#### WORK INSTRUCTIONS
Check each line below for the word "tree", then please report how many lines have it and nothing more.
#####
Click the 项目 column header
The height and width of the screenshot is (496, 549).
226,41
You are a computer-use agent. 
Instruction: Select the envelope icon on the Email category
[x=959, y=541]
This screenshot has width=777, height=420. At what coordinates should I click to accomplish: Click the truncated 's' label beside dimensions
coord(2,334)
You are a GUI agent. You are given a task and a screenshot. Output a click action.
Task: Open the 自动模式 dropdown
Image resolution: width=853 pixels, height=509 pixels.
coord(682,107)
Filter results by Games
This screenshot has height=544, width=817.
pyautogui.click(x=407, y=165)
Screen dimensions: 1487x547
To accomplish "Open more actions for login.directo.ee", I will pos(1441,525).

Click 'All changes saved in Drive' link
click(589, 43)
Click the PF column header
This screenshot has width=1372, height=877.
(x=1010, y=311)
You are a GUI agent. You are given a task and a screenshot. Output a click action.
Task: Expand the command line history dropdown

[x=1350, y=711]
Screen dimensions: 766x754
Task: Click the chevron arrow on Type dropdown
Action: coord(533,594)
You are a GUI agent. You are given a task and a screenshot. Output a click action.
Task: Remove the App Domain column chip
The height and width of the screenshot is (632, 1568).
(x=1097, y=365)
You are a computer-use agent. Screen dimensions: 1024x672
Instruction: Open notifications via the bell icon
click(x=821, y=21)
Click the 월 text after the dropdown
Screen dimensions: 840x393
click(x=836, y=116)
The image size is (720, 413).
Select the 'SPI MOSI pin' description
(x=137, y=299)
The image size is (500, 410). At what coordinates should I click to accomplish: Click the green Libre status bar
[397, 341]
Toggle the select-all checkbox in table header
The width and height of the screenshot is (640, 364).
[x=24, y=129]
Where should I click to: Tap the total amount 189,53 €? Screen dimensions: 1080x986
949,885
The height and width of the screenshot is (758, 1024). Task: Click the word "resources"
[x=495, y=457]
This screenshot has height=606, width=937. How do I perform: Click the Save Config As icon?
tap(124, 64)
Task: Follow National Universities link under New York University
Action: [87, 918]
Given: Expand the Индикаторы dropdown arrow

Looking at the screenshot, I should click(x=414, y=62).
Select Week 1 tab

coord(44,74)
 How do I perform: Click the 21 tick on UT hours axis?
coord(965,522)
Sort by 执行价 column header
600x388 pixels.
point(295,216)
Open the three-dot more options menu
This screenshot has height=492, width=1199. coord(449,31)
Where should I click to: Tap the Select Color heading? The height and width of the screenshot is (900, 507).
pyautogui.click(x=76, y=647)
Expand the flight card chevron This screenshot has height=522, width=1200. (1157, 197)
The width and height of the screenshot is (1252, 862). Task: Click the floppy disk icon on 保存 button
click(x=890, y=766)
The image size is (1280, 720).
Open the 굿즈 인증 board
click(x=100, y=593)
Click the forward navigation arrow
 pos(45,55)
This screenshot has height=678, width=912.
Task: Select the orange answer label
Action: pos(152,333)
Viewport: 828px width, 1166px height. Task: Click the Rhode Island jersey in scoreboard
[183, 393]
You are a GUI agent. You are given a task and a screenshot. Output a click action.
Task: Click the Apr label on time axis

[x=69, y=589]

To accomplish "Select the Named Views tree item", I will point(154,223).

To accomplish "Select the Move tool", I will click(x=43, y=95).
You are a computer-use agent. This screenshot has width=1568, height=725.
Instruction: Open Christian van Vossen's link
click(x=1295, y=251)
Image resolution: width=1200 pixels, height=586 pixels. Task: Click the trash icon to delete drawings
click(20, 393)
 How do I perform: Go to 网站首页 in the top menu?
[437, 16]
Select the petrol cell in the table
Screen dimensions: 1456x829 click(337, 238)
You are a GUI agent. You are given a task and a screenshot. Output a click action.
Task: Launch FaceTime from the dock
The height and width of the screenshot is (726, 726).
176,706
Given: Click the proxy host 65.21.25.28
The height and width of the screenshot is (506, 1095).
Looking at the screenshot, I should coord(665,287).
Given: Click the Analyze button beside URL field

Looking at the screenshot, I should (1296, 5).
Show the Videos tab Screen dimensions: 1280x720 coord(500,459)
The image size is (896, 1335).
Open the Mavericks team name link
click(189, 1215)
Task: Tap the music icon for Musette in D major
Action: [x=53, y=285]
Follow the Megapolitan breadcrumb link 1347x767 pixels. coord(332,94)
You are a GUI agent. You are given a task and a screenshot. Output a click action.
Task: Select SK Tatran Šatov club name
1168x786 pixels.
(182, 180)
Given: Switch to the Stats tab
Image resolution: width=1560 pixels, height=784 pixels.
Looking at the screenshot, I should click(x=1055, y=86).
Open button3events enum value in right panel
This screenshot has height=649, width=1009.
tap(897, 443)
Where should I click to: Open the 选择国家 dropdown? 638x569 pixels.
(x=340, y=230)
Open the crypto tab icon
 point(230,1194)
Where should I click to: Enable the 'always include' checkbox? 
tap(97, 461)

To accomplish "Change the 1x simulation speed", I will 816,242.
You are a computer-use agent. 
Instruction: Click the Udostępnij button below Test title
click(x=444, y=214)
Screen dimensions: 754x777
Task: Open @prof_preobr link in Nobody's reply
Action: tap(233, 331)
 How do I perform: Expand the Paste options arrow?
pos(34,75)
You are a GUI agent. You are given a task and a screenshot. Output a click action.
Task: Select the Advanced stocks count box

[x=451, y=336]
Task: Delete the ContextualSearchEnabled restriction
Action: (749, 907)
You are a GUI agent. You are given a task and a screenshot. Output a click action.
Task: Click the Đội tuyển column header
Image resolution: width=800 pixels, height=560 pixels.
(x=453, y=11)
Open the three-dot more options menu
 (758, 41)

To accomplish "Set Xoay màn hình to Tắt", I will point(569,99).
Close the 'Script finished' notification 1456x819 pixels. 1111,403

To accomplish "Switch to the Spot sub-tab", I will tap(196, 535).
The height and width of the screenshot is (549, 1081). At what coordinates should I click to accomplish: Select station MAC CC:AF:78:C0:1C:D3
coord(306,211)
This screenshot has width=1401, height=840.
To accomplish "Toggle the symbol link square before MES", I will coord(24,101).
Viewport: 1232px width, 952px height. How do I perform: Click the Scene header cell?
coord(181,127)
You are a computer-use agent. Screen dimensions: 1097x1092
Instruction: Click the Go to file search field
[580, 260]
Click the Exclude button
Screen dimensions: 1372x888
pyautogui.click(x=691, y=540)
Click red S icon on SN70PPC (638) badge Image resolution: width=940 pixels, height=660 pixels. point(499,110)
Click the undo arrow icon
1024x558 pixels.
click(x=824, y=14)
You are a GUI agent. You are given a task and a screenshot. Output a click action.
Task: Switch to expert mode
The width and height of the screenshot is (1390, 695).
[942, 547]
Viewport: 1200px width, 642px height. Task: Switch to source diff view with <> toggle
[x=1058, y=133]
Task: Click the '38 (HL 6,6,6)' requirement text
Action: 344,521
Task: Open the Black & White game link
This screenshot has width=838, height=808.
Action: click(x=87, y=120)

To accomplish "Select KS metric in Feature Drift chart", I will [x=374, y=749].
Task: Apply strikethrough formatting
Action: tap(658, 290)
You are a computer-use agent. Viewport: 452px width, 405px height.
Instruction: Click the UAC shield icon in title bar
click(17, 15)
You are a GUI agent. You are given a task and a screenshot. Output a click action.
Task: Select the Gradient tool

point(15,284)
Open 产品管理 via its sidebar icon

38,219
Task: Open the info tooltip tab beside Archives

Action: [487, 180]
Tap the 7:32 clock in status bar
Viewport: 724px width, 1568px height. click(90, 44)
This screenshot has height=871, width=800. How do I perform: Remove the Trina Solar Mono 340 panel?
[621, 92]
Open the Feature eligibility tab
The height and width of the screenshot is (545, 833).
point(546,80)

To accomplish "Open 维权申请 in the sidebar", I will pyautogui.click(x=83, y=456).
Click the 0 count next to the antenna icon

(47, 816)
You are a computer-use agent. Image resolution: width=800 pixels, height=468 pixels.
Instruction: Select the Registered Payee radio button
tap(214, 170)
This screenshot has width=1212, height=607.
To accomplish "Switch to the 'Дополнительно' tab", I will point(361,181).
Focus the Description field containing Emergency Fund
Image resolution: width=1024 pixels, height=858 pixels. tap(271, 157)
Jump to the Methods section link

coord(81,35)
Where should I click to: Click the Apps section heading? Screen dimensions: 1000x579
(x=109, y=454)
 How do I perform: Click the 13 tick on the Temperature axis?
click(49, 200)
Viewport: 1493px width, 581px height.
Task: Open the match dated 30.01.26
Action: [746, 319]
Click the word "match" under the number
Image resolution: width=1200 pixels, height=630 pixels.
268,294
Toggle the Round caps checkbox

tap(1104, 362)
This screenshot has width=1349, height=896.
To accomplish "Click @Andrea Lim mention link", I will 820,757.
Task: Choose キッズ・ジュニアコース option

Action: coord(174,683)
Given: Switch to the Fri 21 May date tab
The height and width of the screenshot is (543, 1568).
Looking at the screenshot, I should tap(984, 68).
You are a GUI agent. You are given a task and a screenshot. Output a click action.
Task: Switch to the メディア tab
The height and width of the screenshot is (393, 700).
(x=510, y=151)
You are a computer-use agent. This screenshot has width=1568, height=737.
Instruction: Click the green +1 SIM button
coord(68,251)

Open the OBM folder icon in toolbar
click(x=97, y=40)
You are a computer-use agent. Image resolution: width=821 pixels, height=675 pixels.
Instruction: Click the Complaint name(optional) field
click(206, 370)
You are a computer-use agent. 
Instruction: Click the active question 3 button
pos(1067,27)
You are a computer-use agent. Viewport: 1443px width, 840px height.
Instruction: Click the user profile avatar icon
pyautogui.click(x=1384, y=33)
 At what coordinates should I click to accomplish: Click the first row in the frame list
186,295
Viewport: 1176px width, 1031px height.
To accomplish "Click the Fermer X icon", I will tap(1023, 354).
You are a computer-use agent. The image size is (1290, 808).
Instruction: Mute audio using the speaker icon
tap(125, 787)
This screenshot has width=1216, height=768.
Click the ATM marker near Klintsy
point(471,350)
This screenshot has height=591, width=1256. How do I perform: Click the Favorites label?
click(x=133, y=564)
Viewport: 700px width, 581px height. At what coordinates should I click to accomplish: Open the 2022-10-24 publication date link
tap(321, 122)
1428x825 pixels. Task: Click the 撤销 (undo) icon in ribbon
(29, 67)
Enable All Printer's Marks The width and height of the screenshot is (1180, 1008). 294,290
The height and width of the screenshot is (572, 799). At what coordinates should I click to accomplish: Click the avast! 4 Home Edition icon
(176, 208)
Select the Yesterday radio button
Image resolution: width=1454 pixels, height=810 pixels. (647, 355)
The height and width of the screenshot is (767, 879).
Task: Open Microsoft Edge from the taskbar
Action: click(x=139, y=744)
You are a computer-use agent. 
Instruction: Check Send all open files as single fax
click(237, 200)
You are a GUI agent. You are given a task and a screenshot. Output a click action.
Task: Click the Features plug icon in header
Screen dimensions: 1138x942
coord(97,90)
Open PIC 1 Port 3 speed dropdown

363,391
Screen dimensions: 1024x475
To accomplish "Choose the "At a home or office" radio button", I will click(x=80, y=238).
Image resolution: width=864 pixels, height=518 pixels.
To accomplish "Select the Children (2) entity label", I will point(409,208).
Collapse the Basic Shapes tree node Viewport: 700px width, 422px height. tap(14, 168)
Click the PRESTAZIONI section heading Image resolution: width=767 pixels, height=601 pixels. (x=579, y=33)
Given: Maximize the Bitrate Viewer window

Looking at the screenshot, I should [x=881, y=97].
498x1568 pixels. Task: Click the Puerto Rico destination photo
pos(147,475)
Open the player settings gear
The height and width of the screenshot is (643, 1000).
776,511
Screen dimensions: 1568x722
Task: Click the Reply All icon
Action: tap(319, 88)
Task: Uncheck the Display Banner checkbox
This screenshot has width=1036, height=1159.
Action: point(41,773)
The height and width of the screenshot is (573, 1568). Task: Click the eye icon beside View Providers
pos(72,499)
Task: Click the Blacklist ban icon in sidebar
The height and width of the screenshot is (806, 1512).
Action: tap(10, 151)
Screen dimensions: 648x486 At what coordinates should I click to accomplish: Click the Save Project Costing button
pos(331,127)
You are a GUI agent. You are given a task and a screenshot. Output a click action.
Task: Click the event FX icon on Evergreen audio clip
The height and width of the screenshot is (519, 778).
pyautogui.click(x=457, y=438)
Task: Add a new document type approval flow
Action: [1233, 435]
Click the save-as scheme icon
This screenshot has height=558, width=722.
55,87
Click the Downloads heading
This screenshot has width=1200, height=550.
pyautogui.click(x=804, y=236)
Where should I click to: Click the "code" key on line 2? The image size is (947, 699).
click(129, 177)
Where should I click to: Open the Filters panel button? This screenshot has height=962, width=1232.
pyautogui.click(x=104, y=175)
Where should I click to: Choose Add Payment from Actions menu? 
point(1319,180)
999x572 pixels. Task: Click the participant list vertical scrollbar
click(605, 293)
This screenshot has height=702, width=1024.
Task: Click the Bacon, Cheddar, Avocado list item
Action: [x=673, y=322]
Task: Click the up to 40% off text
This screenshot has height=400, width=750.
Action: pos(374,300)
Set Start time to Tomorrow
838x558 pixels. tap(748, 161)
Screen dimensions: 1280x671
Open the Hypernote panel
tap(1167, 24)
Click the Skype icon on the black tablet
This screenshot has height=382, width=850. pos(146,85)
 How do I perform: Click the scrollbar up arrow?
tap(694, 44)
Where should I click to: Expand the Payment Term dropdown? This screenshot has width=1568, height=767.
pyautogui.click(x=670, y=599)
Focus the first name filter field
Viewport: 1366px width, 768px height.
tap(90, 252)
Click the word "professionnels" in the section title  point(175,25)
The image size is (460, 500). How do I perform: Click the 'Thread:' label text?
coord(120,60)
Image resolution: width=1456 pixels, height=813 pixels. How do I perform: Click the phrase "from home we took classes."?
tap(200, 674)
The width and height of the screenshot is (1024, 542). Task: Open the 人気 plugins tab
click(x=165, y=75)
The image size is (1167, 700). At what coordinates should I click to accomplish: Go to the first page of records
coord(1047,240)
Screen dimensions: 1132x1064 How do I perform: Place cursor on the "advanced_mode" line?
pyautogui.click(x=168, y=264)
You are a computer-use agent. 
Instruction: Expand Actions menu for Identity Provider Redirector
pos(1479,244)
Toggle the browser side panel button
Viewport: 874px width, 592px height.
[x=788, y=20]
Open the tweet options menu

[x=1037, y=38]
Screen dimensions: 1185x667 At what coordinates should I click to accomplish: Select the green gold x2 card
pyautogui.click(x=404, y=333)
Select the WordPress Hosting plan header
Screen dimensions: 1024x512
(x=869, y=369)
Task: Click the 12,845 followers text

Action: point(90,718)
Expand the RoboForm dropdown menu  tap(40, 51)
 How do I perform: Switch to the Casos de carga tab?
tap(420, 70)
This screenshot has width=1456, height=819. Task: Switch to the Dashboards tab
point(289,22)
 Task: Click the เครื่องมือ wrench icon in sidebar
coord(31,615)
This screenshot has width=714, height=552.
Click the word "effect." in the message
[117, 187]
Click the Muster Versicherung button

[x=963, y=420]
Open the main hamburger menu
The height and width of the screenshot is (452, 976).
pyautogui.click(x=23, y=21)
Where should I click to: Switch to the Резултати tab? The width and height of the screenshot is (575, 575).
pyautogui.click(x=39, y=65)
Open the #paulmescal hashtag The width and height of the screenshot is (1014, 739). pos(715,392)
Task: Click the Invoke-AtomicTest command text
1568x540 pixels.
#####
#### ANSWER TO THIS EXERCISE
2